Both Medicare and Medicaid DSH payments covered $21 billion of the $44 billion in uncompensated-care costs hospitals amassed in 2013, according to a May 2014 study published in Health Affairs.
“In non-expansion states it would have been a triple whammy,” said John Haupert, CEO for Grady Health System in Atlanta. “We would have had to start having discussions with our board and the community about which clinical services we could no longer provide to afford with those kinds of cuts.”
“Much of what we do in Palm Beach County for healthcare with the uninsured and underinsured would have really been in jeopardy if all of a sudden the subsidies were to go away,” said Dr. Ronald Wiewora, CEO for the Health Care District of Palm Beach County, Fla., where an estimated 136,000 individuals receive health insurance premium subsidies.
Many say the court's ruling helped to eliminate much of the ambiguity around the future of the healthcare law, which proponents for Medicaid expansion are hoping will help to strengthen their argument for expanding access to adults earning up to 138% of the federal poverty level in the remaining 21 states that have yet to expand coverage.
“We still have a long way to go to solve the nation's health insurance crisis and ensure affordable and available care for all people,” America's Essential Hospitals CEO Dr. Bruce Siegel said in a statement. “About 37 million people still lack health coverage in the United States, in part because 21 states still have not expanded Medicaid. We hope this decision will give states the confidence to extend coverage to the millions of vulnerable people who need it.”

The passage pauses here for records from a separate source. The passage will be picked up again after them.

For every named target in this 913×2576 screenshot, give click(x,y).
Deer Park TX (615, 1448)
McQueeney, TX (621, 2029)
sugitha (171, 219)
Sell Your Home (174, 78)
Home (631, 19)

Dr. Georges Benjamin, executive director of the American Public Health Association, said much more focus must now be given toward expanding Medicaid in non-expansion states by highlighting the negative economic and health impacts the decision not to expand has had for government budgets, providers and patients in those states.
“There is strong correlation between some of the worse health outcomes in the nation and the lack of Medicaid coverage,” Benjamin said. “We can't become the healthiest nation if we don't first address the impact a lack of coverage has had for hospitals and patients.”

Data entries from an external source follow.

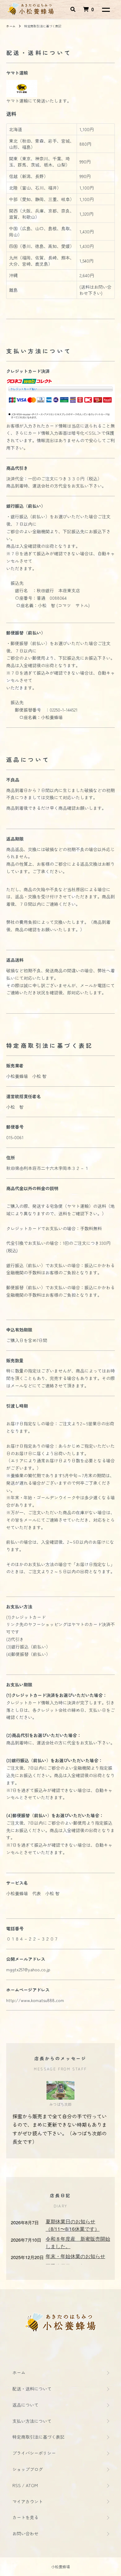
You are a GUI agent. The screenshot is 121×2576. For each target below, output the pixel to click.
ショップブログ (27, 2469)
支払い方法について (32, 2421)
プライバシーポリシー (34, 2453)
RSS (16, 2485)
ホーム (11, 26)
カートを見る (25, 2517)
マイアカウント (27, 2501)
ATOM (32, 2485)
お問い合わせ (25, 2533)
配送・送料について (32, 2389)
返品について (25, 2405)
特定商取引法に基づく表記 (38, 2437)
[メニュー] (105, 9)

Benjamin said the King v. Burwell case has helped spark what he called a “national conversation around health,” which he expected will put public pressure on lawmakers to provide greater healthcare access to more Americans.
“I believe the public is going to see through the lies and distortions against the Affordable Care Act and begin to demand their elected officials do something to cover people who are uninsured,” Benjamin said.
“I believe the public is going to see through the lies and distortions against the Affordable Care Act and begin to demand their elected officials do something to cover people who are uninsured,” Benjamin said.
South Dakota resident Kelsey Collier-Wise said she felt “relieved, very relieved” after learning about the high court's decision.
“It was a pretty huge part of our income,” she said. “Not having to worry about that to the same extent, having basically the affordable insurance, has just made a huge amount of difference in the wiggle room we have every month.”
Collier-Wise and her husband pay about $261 a month for their plan after a subsidy of $336 a month through the exchange. Her 5-year-old daughter is now covered through Medicaid, and before she signed up for coverage through the exchange, Collier-Wise paid roughly $750 a month to cover the whole family.
“This is going to save us obviously a good deal of money,” Collier-Wise said. “We couldn't have kept the plan that we have now at the price that it was."